Sąd Apelacyjny w Białymstoku utrzymał karę dożywocia dla 42-letniego mężczyzny, oskarżonego o zabójstwo teściowej. Użył do tego trującego chlorku rtęci. Wyrok jest prawomocny.

Apelacje składali obrońcy oskarżonego, którzy chcieli uniewinnienia, ewentualnie uchylenia wyroku i zwrotu sprawy do ponownego rozpoznania sądowi pierwszej instancji. Sąd wniosków nie uwzględnił.

To powtórny proces w głośnej, poszlakowej sprawie, w której mieszkańcowi jednej z podbiałostockich miejscowości prokuratura postawiła zarzuty dotyczące przestępstw wobec rodziny żony tego mężczyzny.

Chodzi m.in. o zarzut zabójstwa teściowej, usiłowania zabójstwa teścia i szwagrostwa, wzniecenia pożarów w domach rodziny żony i uszkodzenia samochodu szwagra.

W pierwszym procesie zapadł wyrok 25 lat więzienia. W postępowaniu apelacyjnym został uchylony. 

Sąd: Nie było błędów w pierwszej instancji, nie ma wątpliwości co do sprawstwa

Sąd pierwszej instancji nie popełnił błędów, nie ma wątpliwości co do sprawstwa - tak Sąd Apelacyjny w Białymstoku uzasadniał utrzymanie dożywocia. Sąd jest absolutnie przekonany, że to oskarżony jest sprawcą czynów, które mu przypisano - mówił, uzasadniając wyrok, sędzia Dariusz Czajkowski.

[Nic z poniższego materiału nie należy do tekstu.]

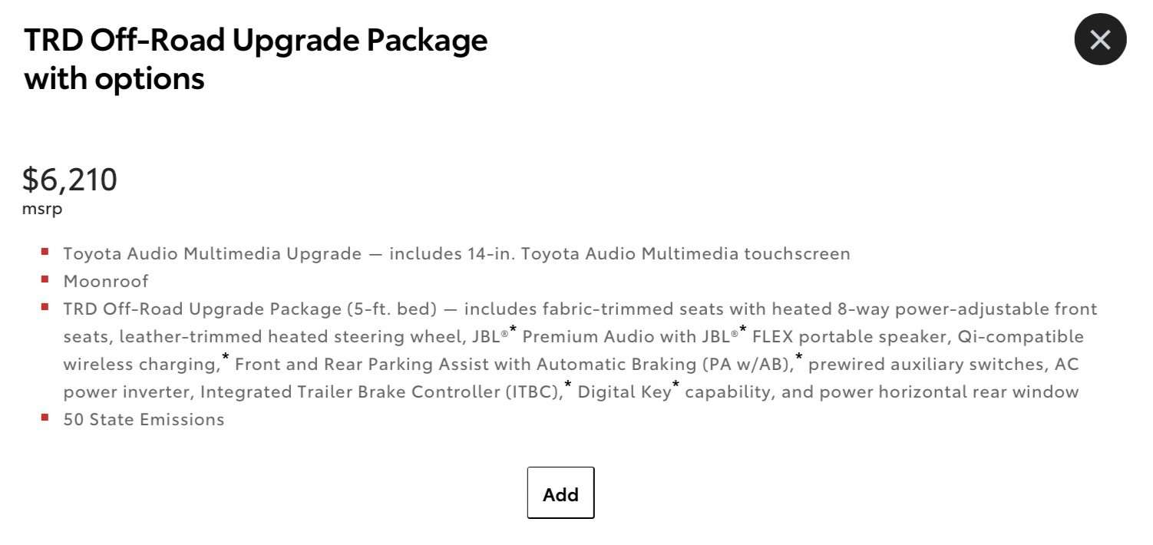Open disclaimer asterisk after Digital Key
This screenshot has width=1153, height=545.
pyautogui.click(x=676, y=385)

Zaznaczył, że proces miał charakter poszlakowy, ale przywoływał m.in. opinie ekspertów o znaczeniu takich dowodów poszlakowych w procesie karnym. Pytał przy tym, odnosząc się do zarzutów obrony dotyczących wiarygodności takich dowodów, co jest bardziej wiarygodne: ciąg poszlak czy np. zeznania świadka ale takiego, który jest skonfliktowany z oskarżonym. Nadają się na scenariusz najbardziej dramatycznego filmu, jaki można sobie wyobrazić - tak sędzia opisywał ciąg wydarzeń, które w ciągu kilku lat dotknęły rodzinę żony skazanego Andrzeja K.